Regardless, all we seem to get is a pity party and whining in her article.  And no real argument against those she is sick of hearing from.  No real argument against the trust and obedience commanded by scripture either.  Just a bunch of idolatry to her feelings.  A much worse type of idolatry... an idolatry to self.

So DeMuth continues to deprive her husband of a Smoking Hot Wife.  Struggles to put on lingerie.  Then spiritually "disconnects from the act of sex".  And holds "sex on demand" in contempt.  Apparently she believes that her body still belongs to her self- even when she is married.

Yet we are told that she has healed so much since her "terrifying wedding night" (yet she only recognized her problem after 12 years of marriage and 2 years of counseling). So why can't I see the healing here?  Christians should be embarrassed to call this a healing.  Christ is so much bigger than that. 

Now, I may sound insensitive and unsympathetic to her abuse- but I'm not.  Been there, done that as a child- yet I truly have been healed...  and it didn't take 22 years.  And if you read between the lines her husband actually continues to think, 'get over it you baby Christian, what is your real problem?'

Why can't she see that ALL people are sinful?  That ALL people are abusive?  And that her current abuse of her husband is sinful too?

And the recommendations that she gives to other abused women?  Insipid and tepid.  Not worth a spit.  Even the most biblical recommendation (#3) starts with "Take care of yourself".  UN-huh.

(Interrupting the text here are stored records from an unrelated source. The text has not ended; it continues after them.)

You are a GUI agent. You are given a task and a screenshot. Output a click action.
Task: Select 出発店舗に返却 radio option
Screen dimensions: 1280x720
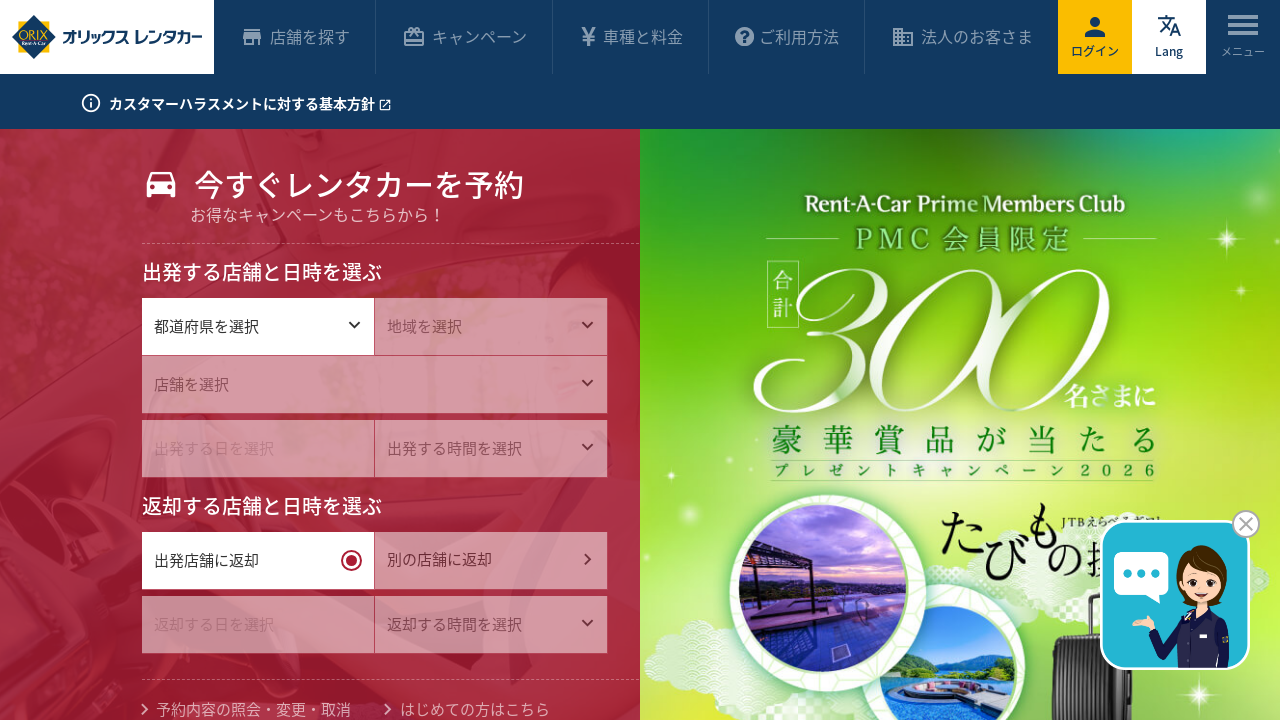[x=258, y=561]
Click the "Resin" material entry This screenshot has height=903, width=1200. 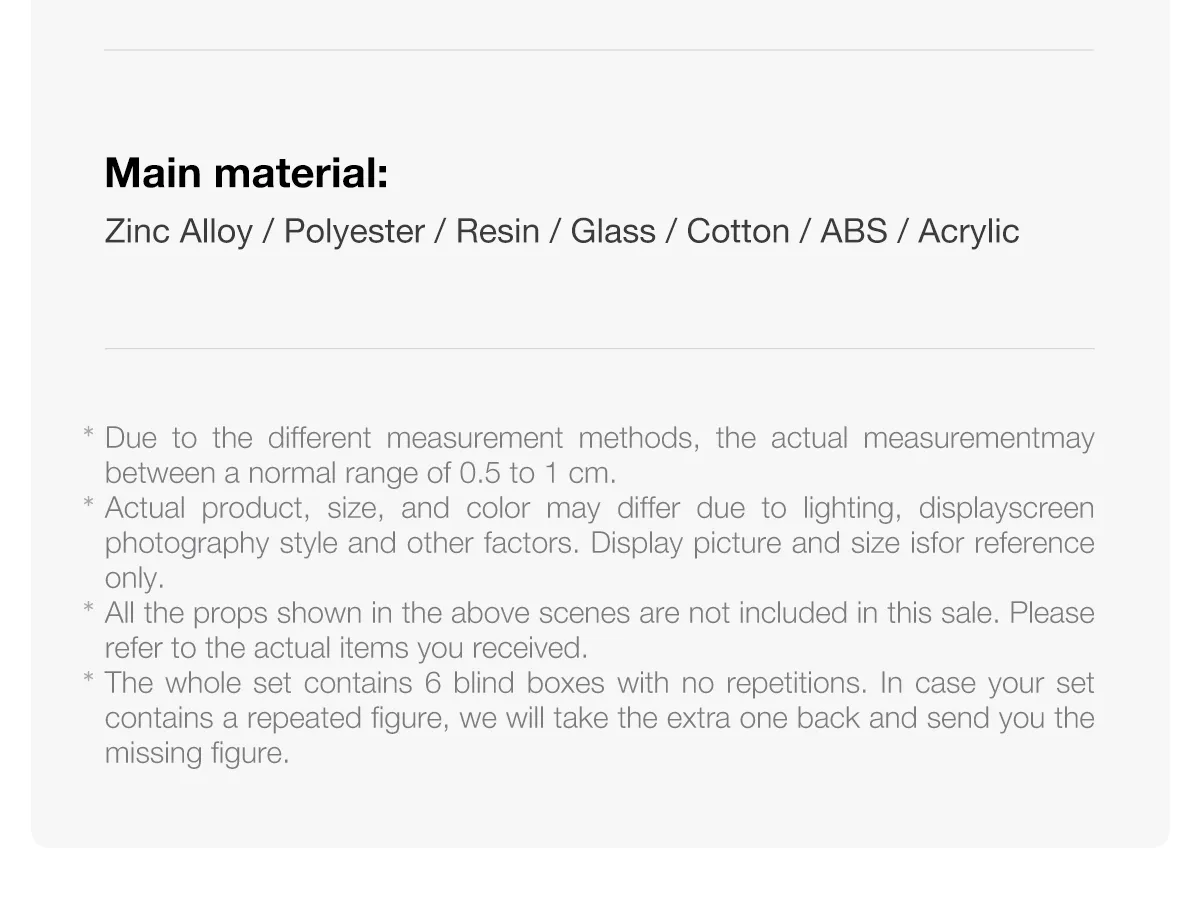tap(497, 231)
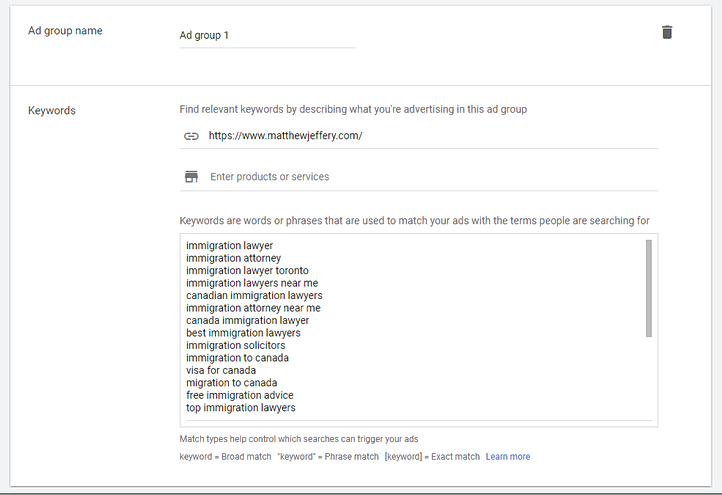Click the 'Enter products or services' field
The width and height of the screenshot is (722, 495).
tap(430, 177)
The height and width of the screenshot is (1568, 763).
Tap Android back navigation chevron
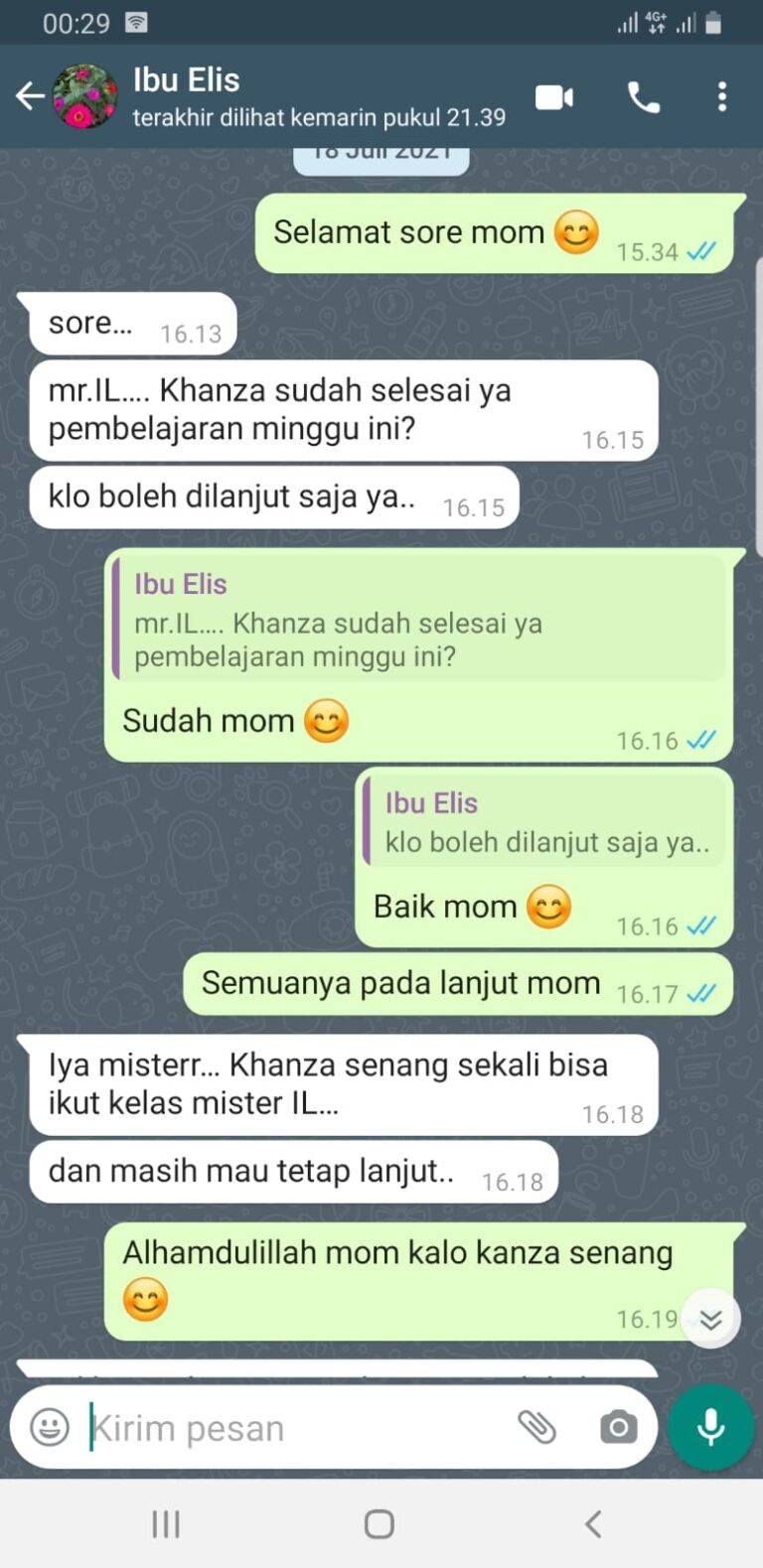(x=593, y=1524)
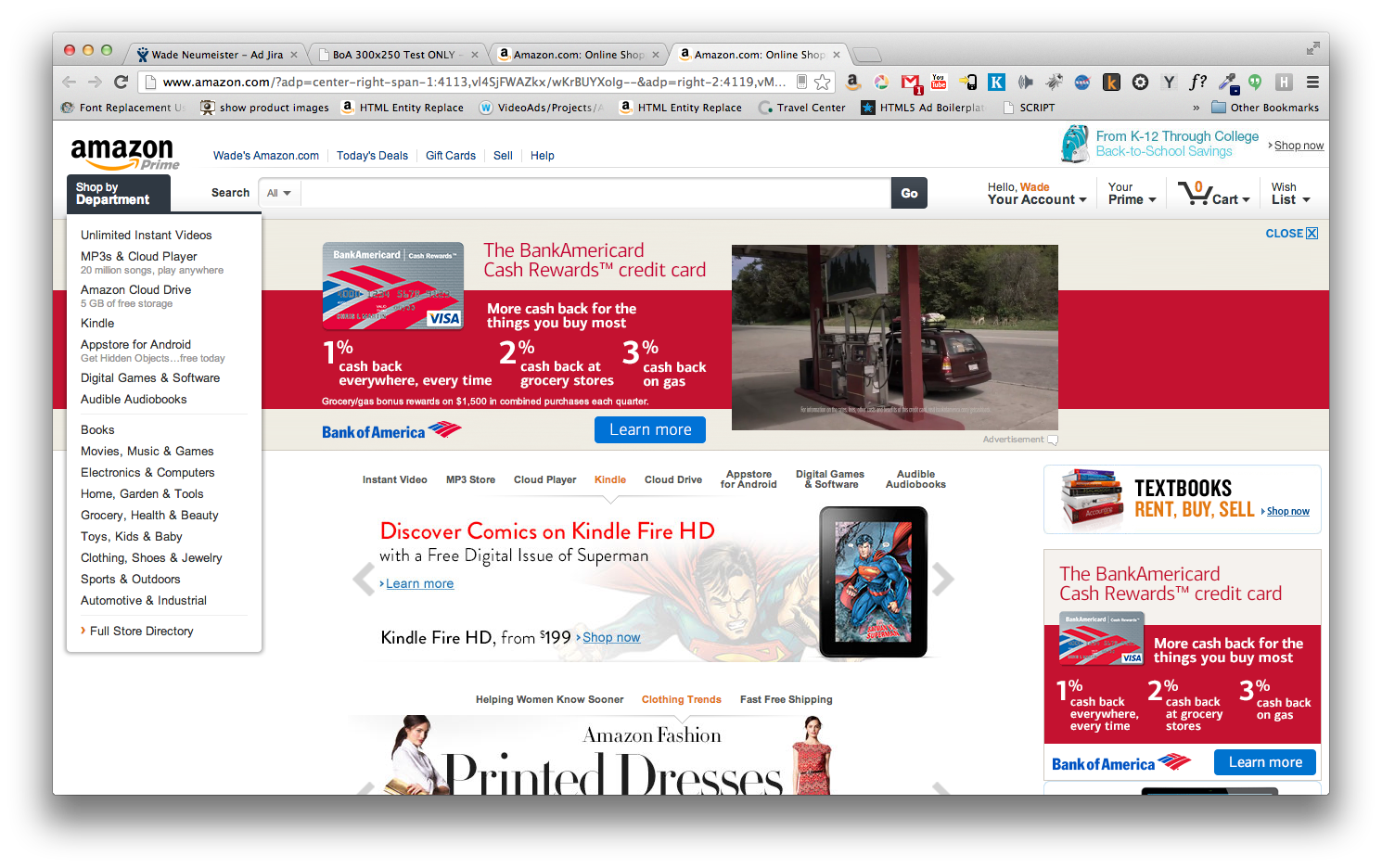Click the Amazon Prime logo
Image resolution: width=1382 pixels, height=868 pixels.
pyautogui.click(x=123, y=150)
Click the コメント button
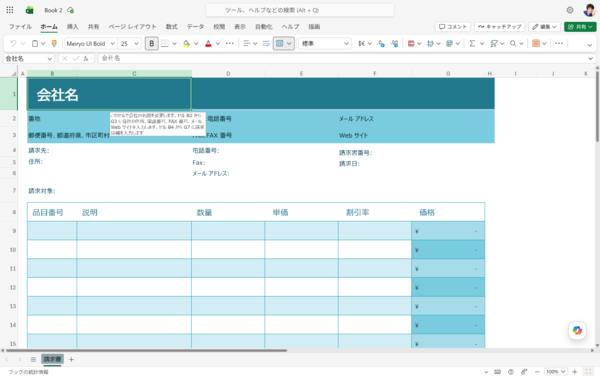The height and width of the screenshot is (376, 600). (x=453, y=27)
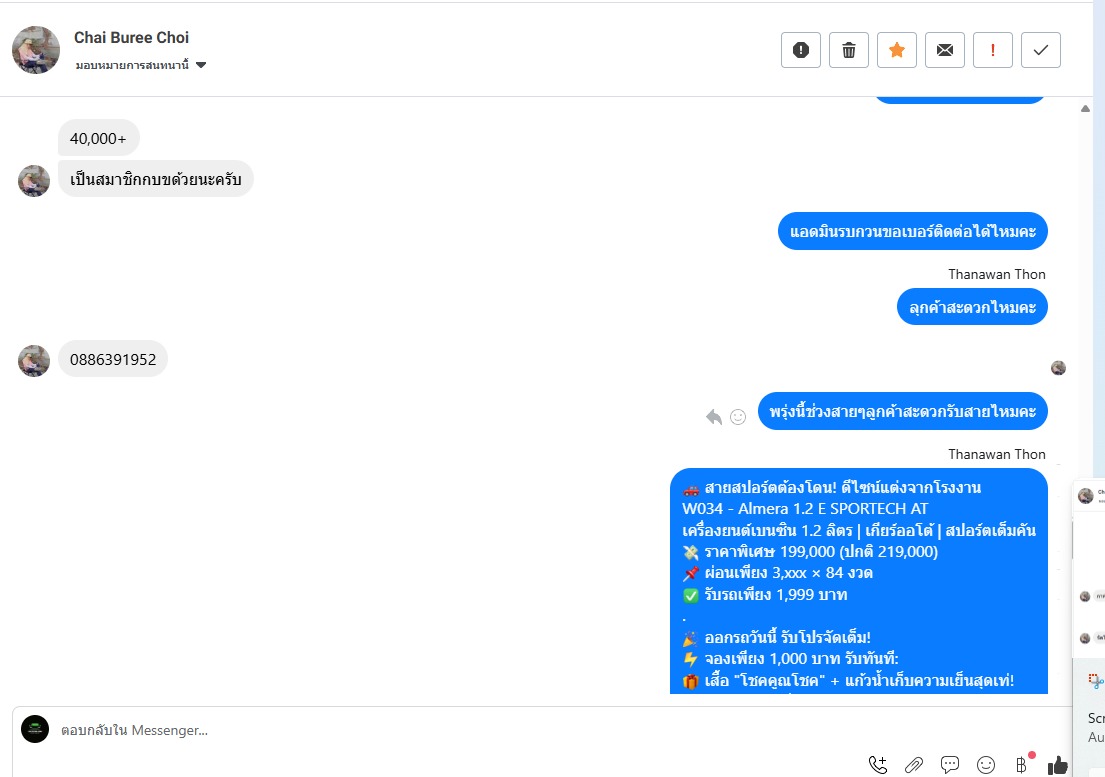React to message with smiley icon
The width and height of the screenshot is (1105, 777).
tap(738, 417)
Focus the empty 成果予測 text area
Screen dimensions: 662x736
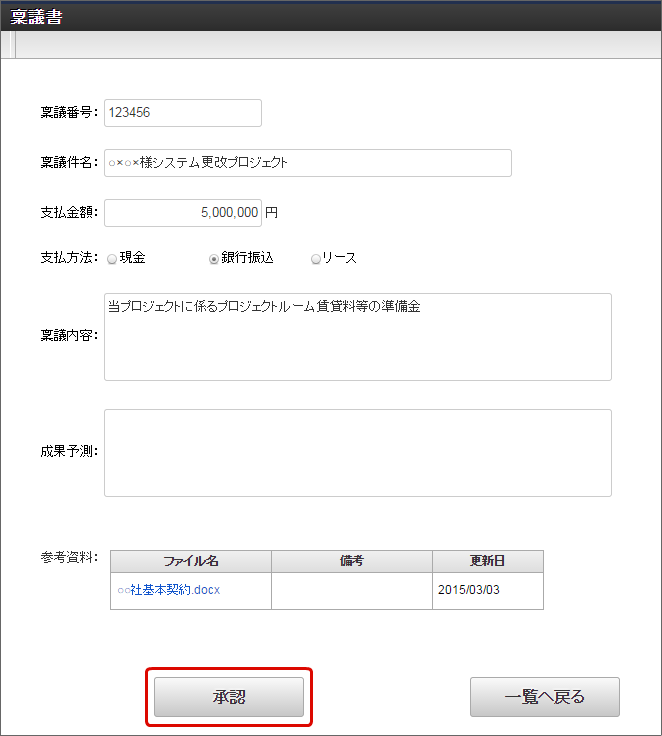tap(357, 452)
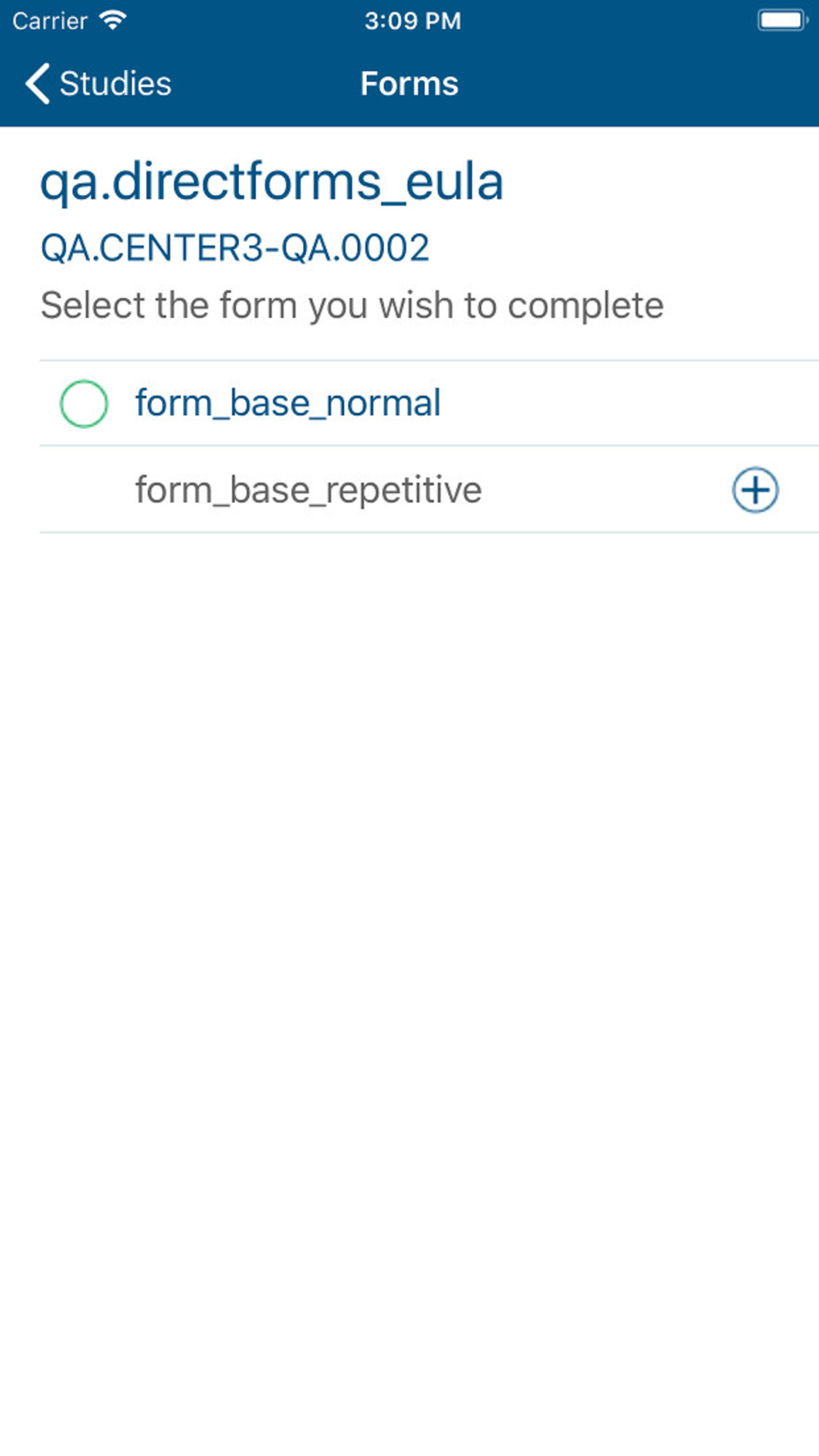The image size is (819, 1456).
Task: Click the Forms navigation bar title
Action: point(410,84)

But isn't that the problem- that we only want to take care of our self?  Isn't that her sin- that she doesn't want to love her husband as herself? That she would rather be a dud in bed?

And we see her excuses so clearly.  Excuses that hold her husband responsible for her healing- urging him to examine his childhood for insensitivity.   Holding her mother responsible for her "insensitivity".  And holding her divorced father responsible for his appreciation of "nudes". 
What a bunch of Freudian blame-shifting.  This looks just like another case of Patty Bonds to me.  Self-imposed bondage from false memories.  Attractive memories that she cannot forgive or forget.

And all the counseling in the world won't heal DeMuth.  DeMuth will only truly heal when she holds herself responsible... completely responsible.
DeMuth will only truly heal when she becomes truly grateful for the abuse that drove her to Jesus.     Yes, you heard me- be grateful for the effect of the cause.  Be grateful for the cause that effected her coming to Jesus in the first place.  And start claiming victory instead of victim.
DeMuth will only truly heal when she sees that not only were those that abused her (mere children!) vile sinners- but that she was (and remains) an equally vile sinner.  That she is COMPLETELY unworthy of His finished work of healing... and she will be healed.

Please remember, that hers is not a physical condition but rather a psychotic condition!

In closing, since DeMuth seems so entranced by analogies let me offer one.  Let me offer something a little parabolic.  Something a little more biblical than her 'gardening' or 'diving board' analogies.  Something that would be helpful for her to add to her up-coming self-help book:

     There once was a Man of Passion.  Whose passion knew no bounds.  So he spread his passion around, before bounding off on a journey.

Some folks He gave a lot of passion and some He gave a little- according to their ability... and then He watched it multiply.
  
In some, their passion doubled.  In some it even tripled.  In one it remained the same.

To that one He asked, "Why did my passion not grow?  Have you lost My passion?"
That one replied,  "I know you are a harsh taskmaster and I was not willing to lose your passion.  So I buried it in a safe place, for when you returned from your journey."

The taskmaster then ordered His passion to be taken from that one- and to be given to the more passionate ones.  
And the door to the wedding feast was shut on this non-smoking girl.